Comme il l'explique encore, les critères actuellement appliqués pour le droit de citation sont inadaptés aux réalités de la recherche, voire même de toute création intellectuelle : identification de la source et mobilisation des contenus sont bien entendu applicables dans le cadre d'une étude sérieuse, mais le critère de brièveté, lui, apparaît comme une limitation définitive. « Il est interdit de citer intégralement une oeuvre brève sous droits, ce qui empêche tout examen de poèmes. Quant aux images, c'est l'intégralité de ces dernières qui doit être utilisée, pour le bien de l'étude », souligne-t-il.
« Le domaine public est pour tous, donc il n'est pas pour vous »
La mise à disposition rapide via Internet a tendance à le faire oublier, mais Wikipédia, sans le domaine public, ne serait plus grand-chose : « Le domaine public n'est pas au coeur de Wikipédia, mais il y participe grandement, surtout pour les illustrations », souligne Adrienne Alix, directrice des programmes de Wikimédia France. Sur les 19 millions de fichiers stockés par Wikimédia, plusieurs millions sont dans le domaine public.

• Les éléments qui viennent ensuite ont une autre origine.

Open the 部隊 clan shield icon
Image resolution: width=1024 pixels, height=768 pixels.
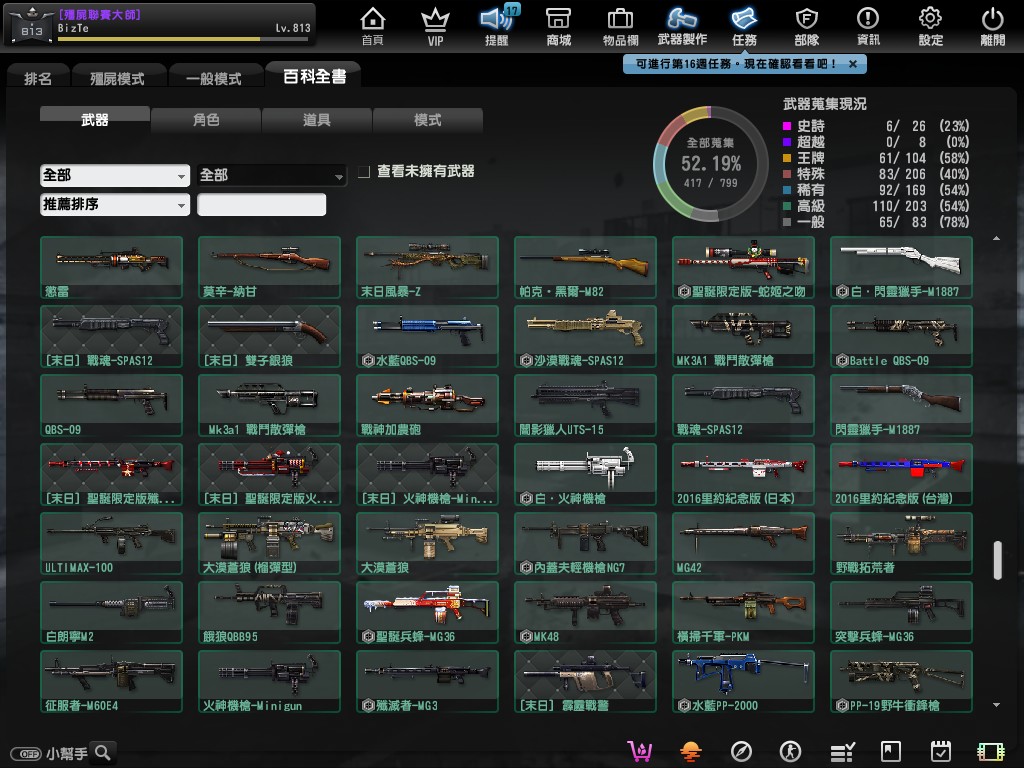[806, 25]
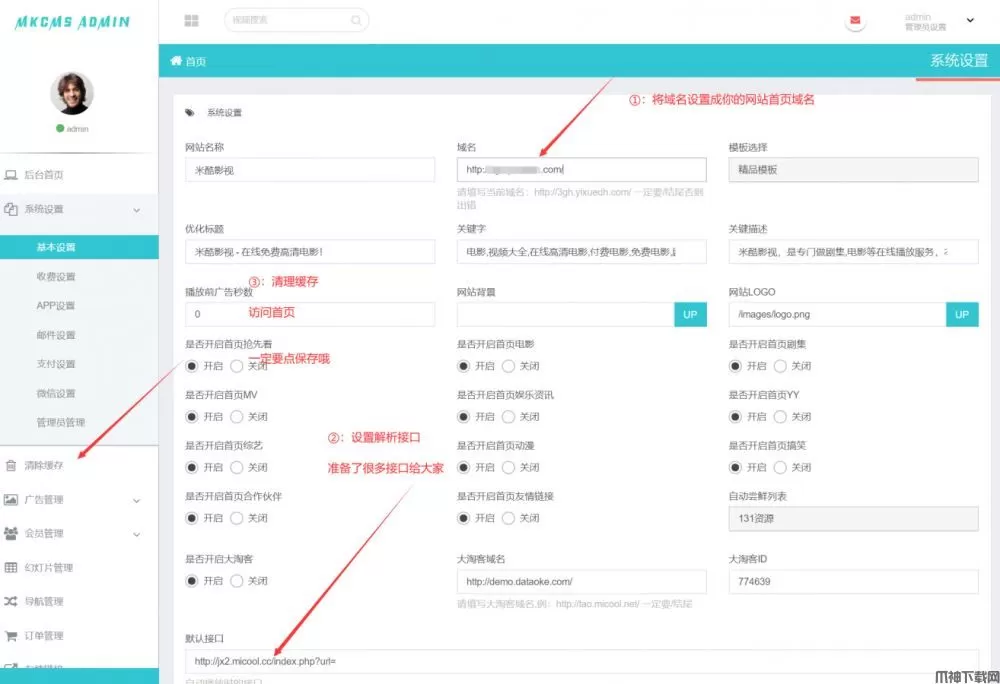The image size is (1000, 684).
Task: Click the 域名 input field
Action: pos(581,170)
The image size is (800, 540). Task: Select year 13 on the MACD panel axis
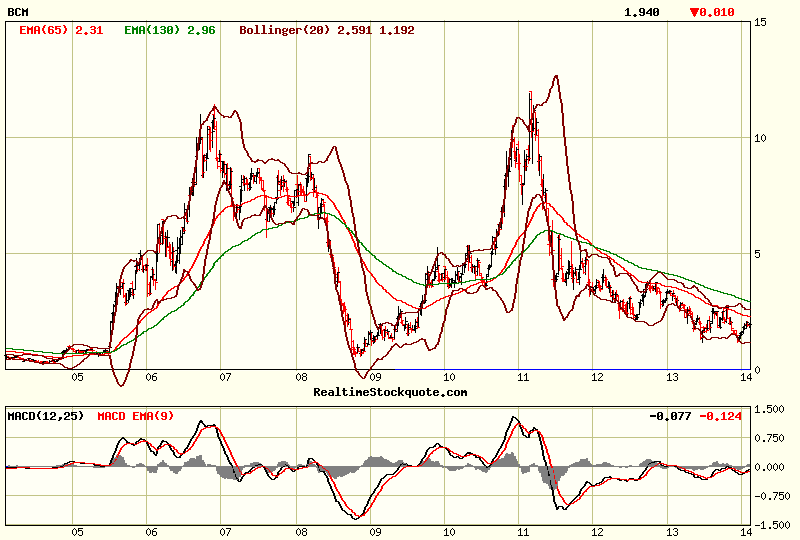[673, 532]
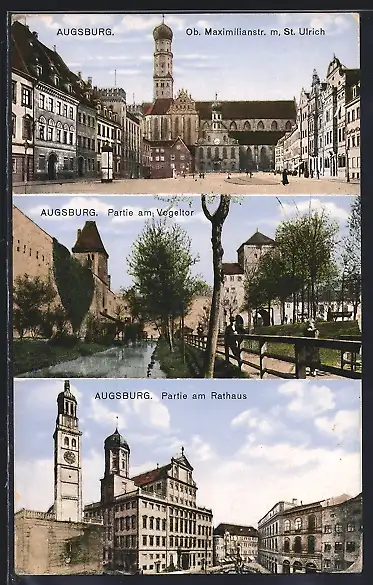Image resolution: width=373 pixels, height=585 pixels.
Task: Click the pointed roof tower by the wall
Action: pyautogui.click(x=91, y=250)
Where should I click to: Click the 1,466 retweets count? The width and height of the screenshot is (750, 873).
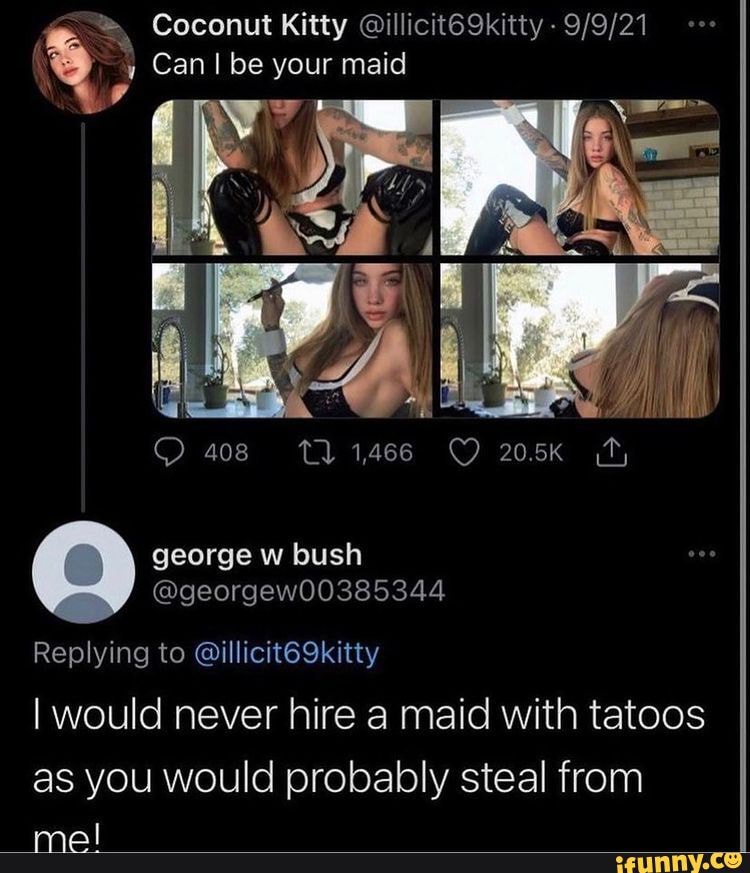[x=381, y=456]
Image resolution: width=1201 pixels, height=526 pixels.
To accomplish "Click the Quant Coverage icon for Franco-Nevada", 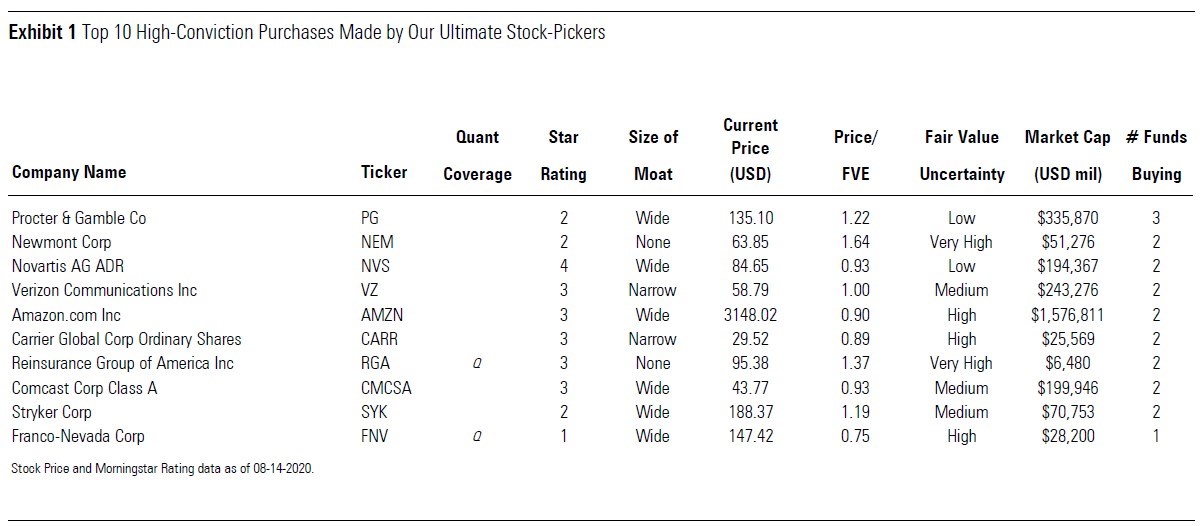I will click(477, 437).
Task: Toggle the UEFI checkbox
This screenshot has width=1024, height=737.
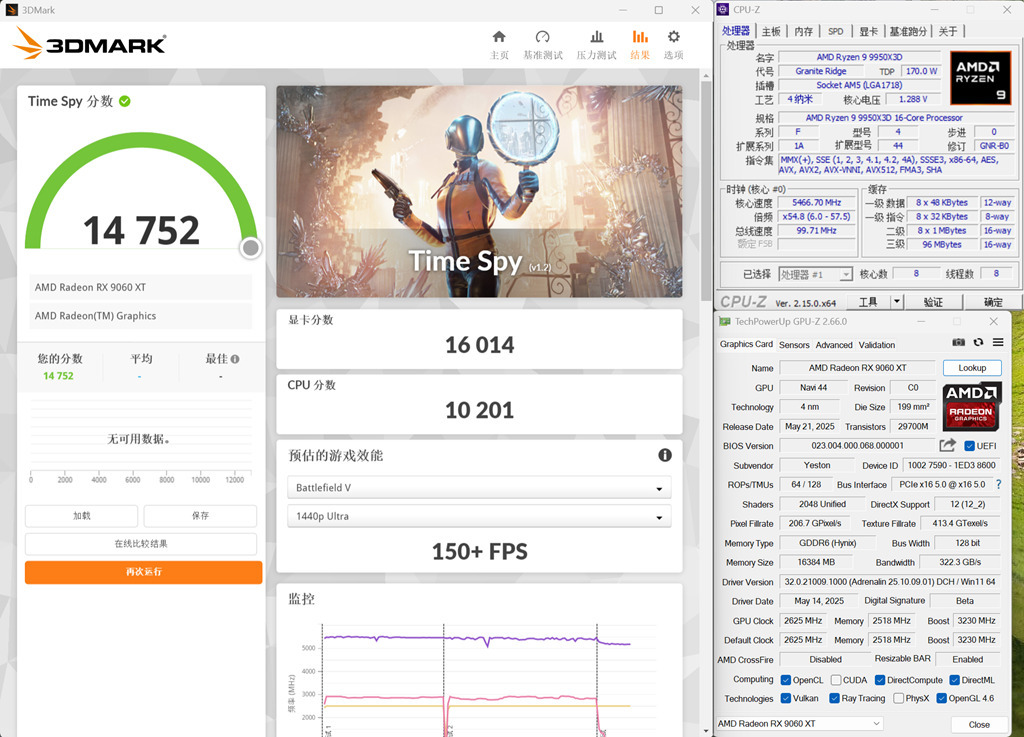Action: (x=969, y=446)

Toute la galaxie de sites autour de l'encyclopédie doit faire un grand travail auprès des institutions culturelles, qui craignent beaucoup les réutilisations des oeuvres, et particulièrement le non-respect de l'intégrité de celle-ci. « Depuis 2010, seul l'usage commercial des oeuvres du domaine public est soumis à une redevance », explique Arnaud Beaufort, Directeur des Services et Réseaux de la BnF, avant d'ajouter que la moitié des métadonnées générées par la bibliothèque sont sous un régime CC0, équivalent au domaine public. « Bientôt, c'est la totalité des métadonnées qui sera libérée », promet-il.
Arnaud Beaufort (BnF), Silvère Mercier (modérateur)
Toutefois, l'impossibilité d'un usage commercial dérange : combien d'éditeurs éditent des textes du domaine public, aux formats imprimé comme numérique ? Et de quel droit un établissement peut-il verrouiller les usages, la BnF par exemple avec les accords ProQuest, par crainte d'une « dénaturation » de l'oeuvre ? L'intervention de Pouhiou, auteur adepte du domaine public volontaire, mais également celle de Julien Dorra, dessinent deux conceptions du devenir de l'oeuvre, une fois celle-ci hors des mains de l'artiste.
Une de conservateur, du côté de la BnF par exemple, qui protège et préserve l'oeuvre des effets du temps, certes, mais également des réappropriations possibles. De l'autre, des spectateurs, bien souvent créateurs eux-mêmes, qui souhaitent mettre en avant cette oeuvre, par la valorisation et le partage comme par la modification. Ce qui se joue aussi, c'est la valeur cultuelle de l'oeuvre, la dose de respect qu'on peut lui porter. Et rien ne dit que celui qui détourne une oeuvre (Dorra cite LHOOQ de Duchamp) soit celui qui la respecte moins : « L'avantage du domaine public, c'est qu'on peut se laisser surprendre », souligne Dorra en réponse à Arnaud Beaufort.
Jean-Claude Bologne, Président de la Société des Gens De Lettres, s'inquiète, lui, des pressions qui pourraient être exercées sur un auteur par un éditeur ou un distributeur : le droit moral, inaliénable dans le CPI et garantie du respect de l'oeuvre, pourrait alors disparaître et laisser un auteur juridiquement sans armes.
Une crainte que Pouhiou ne partage pas : avec Internet, l'auteur n'est plus seulement un nom sur la couverture, mais également un site Internet, des profils Facebook ou Twitter qui pourront lui permettre de riposter et de défendre sa création. Par ailleurs, la combinaison des licences libres avec une part du métier traditionnel de l'éditeur n'est pas incompatible, en témoigne le travail de Pouhiou avec son éditeur Framabook.